成長障害と骨端軟骨損傷

みなさんは、骨折をしたことがありますか?骨折は老若男女を問わず誰にでも起こりうるものですが、子供の骨折に関しては、大人にはない骨端軟骨の部分の骨折などもなきにしもあらず、特に注意をする必要があります。

この部分の骨折などは骨端軟骨損傷、骨端線損傷などと呼びます。








骨端軟骨の部分は柔らかいので、堅くて丈夫な普通の骨の部分よりも骨折しやすいという特徴があります。

普通の骨折ならば、通常は問題なく治癒するので、それほど心配は要らないのですが、骨端軟骨部分での骨折は、成長障害を引き起こしてしまうことがあります。

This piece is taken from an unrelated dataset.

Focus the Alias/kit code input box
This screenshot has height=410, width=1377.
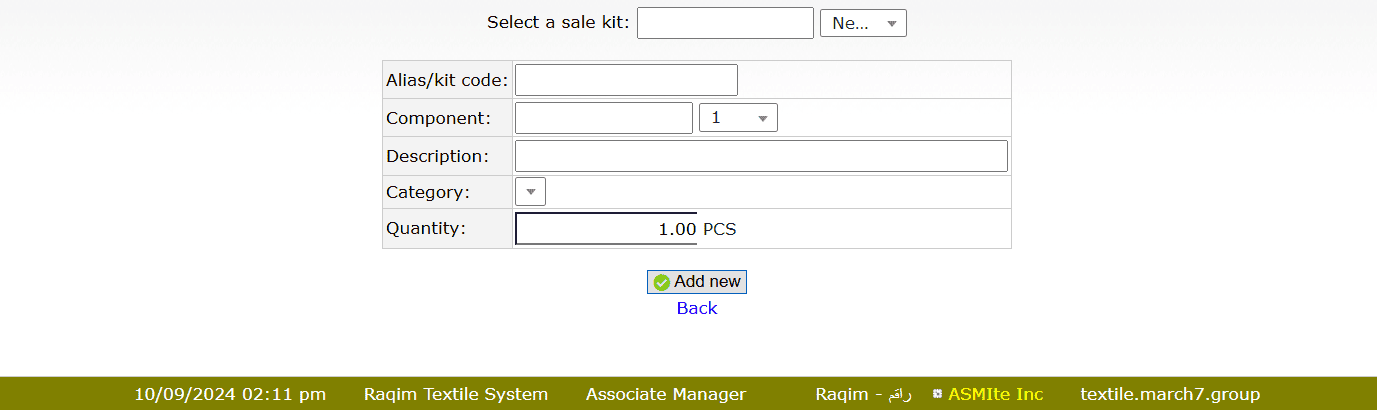(x=626, y=80)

成長障害は、重症の場合、その部分で骨の成長が止まってしまいます。

たとえば片方の足でこの成長障害が起こり、骨の成長が止まってしまった場合、足の長さが左右で違ってしまうことになります。

左右の足の骨の長さに2センチ以上の差が出てしまうと、手術によって矯正しなければなりません。

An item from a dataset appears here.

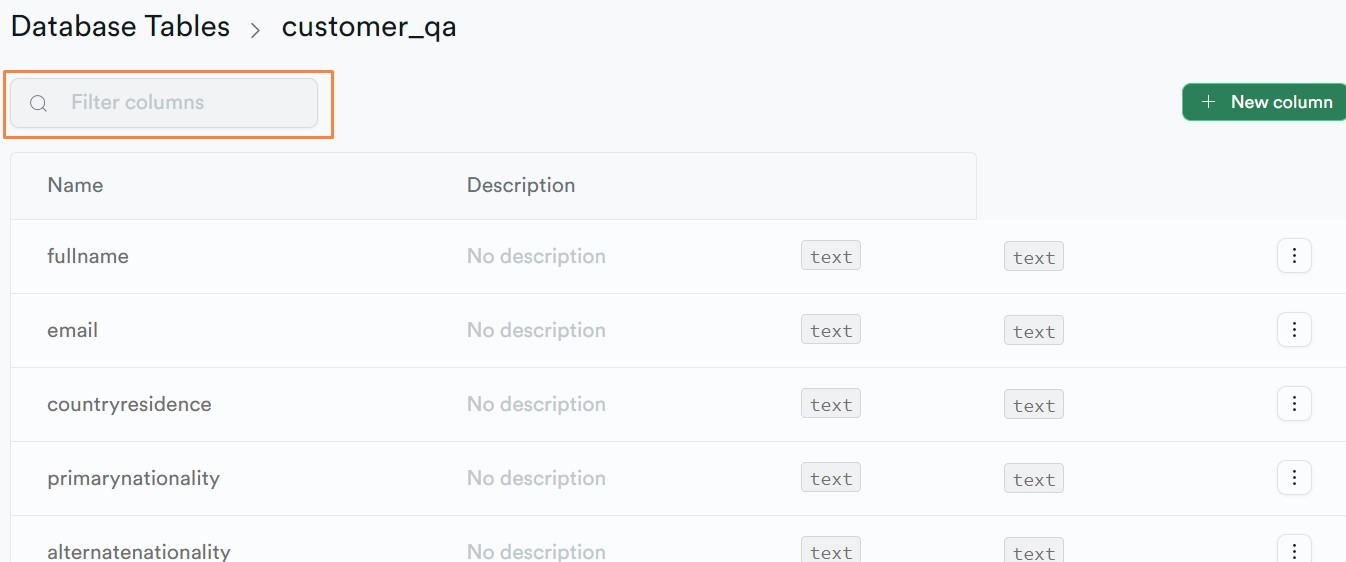
Task: Open the countryresidence row three-dot menu
Action: pos(1294,404)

また、成長障害といわれる、骨の内側は正常に成長するのに、外側の成長が悪いというような場合は、骨の成長に伴って、骨が曲がってくるという症状が起こります。

そうするとやはり、手術による骨の矯正が必要になります。








骨端軟骨は、身長を伸ばすための要となる大切な組織です。

万が一お子さんが骨折をしてしまった場合には、骨端軟骨部分に損傷がないか、慎重に確認してもらうようにしましょう。